La conclusion que suggère Larraín ne pourrait toutefois être plus claire : il ne faut pas se fier aux images, pas même à celles de Larraín. La Callas reste insaisissable, tant l’idée d’une « vérité objective » se perd derrière les différents niveaux que constituent l’image publique, la vie privée, l’intérêt médiatique et le mythe. C’est là que réside en partie la note triomphale : malgré toute la perception publique et les gros titres de la presse people qui ont accompagné Maria Callas tout au long de sa vie, l’aura de l’insondable persiste en elle et autour d’elle, car, en fin de compte, *Maria* est aussi un film sur l’obsession du contrôle, sur l’illusion de vouloir être maîtresse de sa propre histoire – même la mort est autodéterminée dans cette volonté d’avoir le monopole de l’interprétation. C’est l’expression d’une idée d’émancipation désespérée qui lie intimement la trilogie de Larraín.

Jackie a évoqué sa volonté de perpétuer la mémoire du président américain et de lui assurer une place dans l’histoire, en organisant avec une minutie particulière une grande cérémonie funéraire. Au cours d’une longue interview, Jackie tente de promouvoir le travail de mémoire autour de son mari ; ce faisant, le film la place de manière réflexive au centre de l’interrogatoire – Jackie Kennedy, la Première Dame, comme une pure mise en scène, une surface de projection opaque qui ne devient jamais tangible au sein de ce film à la structure formelle très rigoureuse. Spencer dépeint le parcours de la princesse Diana comme une succession d’exploitation et de dissimulation de l’individu, qui conduit à une double personnalité et devient ainsi insupportable : La suppression des sentiments par un programme régi par des règles, qui s’impose comme une loi ; la destruction de l’individu par la société, voilà ce contre quoi elle se rebelle : Chez Larraín, les personnages féminins tentent de se rebeller ; elles refusent d’être considérées comme des objets, d’être revendiquées collectivement et réduites à un stéréotype – et dans *Spencer*, l’astuce artistique de Larraín consiste à laisser s’exprimer cette révolte féminine, à ouvrir la voie à l’autodétermination. Au son d’une musique pop entraînante, Diana s’enfuit en décapotable avec ses deux fils – sa mort accidentelle à Paris est bien sûr présente dans l’esprit du spectateur, ce qui accentue presque à l’excès la fin heureuse proposée ici, le caractère féérique du récit en tant que fiction. C’est un moment tout à fait insouciant et joyeux.
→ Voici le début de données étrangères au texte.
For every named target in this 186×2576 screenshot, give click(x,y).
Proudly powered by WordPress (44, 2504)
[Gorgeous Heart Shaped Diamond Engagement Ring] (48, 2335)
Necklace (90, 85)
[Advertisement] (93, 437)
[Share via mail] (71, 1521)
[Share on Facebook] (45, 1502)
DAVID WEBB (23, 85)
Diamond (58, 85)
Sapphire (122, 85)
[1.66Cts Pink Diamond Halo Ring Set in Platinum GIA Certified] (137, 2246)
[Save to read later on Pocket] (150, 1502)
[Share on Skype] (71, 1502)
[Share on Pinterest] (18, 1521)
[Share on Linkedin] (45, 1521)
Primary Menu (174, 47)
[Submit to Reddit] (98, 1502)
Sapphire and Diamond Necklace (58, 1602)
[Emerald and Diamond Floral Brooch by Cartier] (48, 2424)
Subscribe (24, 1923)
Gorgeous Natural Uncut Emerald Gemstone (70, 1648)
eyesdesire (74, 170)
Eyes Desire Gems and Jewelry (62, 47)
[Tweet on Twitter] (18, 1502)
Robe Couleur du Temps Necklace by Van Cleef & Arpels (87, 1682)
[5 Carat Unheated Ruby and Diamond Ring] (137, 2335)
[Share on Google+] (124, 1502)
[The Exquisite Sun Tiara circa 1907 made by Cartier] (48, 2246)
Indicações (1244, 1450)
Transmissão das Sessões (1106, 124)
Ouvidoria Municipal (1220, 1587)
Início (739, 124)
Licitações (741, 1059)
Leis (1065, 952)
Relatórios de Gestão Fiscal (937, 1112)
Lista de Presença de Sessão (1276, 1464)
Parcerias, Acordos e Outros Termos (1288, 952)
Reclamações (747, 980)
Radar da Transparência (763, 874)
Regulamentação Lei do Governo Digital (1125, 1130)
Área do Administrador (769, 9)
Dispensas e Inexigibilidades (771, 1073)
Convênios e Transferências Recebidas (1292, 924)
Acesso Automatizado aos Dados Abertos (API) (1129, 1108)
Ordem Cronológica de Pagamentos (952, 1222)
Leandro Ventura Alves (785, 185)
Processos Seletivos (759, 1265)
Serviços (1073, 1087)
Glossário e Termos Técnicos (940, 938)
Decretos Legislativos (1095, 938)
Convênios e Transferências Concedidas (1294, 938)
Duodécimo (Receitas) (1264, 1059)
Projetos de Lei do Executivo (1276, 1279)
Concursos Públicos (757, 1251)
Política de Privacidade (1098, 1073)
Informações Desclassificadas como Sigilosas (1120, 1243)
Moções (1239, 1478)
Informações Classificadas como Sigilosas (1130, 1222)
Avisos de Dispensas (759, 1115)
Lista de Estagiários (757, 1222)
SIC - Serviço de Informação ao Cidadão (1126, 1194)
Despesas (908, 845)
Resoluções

Larraín accompagne sa diva, qui était la Callas, dans sa révolte au cours de ses derniers jours, mais ne lui accorde guère de moments féériques, de répit ; il n’y a pas là de véritable sentiment de liberté : le mouvement de caméra initial est empreint de fatalisme : le début annonce la fin, la mort comme une certitude. Seule Angelina Jolie peut, avec Maria, s’affranchir quelque peu de son image de rôle antérieure, celle d’un objet de fantasme pour le monde masculin ; par ailleurs, les parallèles avec l’intérêt de la presse people pour le phénomène « Brangelina » sont très évidents. Angelina Jolie livre ici une performance d’actrice mûre et poignante – il y a donc bel et bien une libération, du moins pour l’actrice, à défaut de l’être pour le personnage de Callas.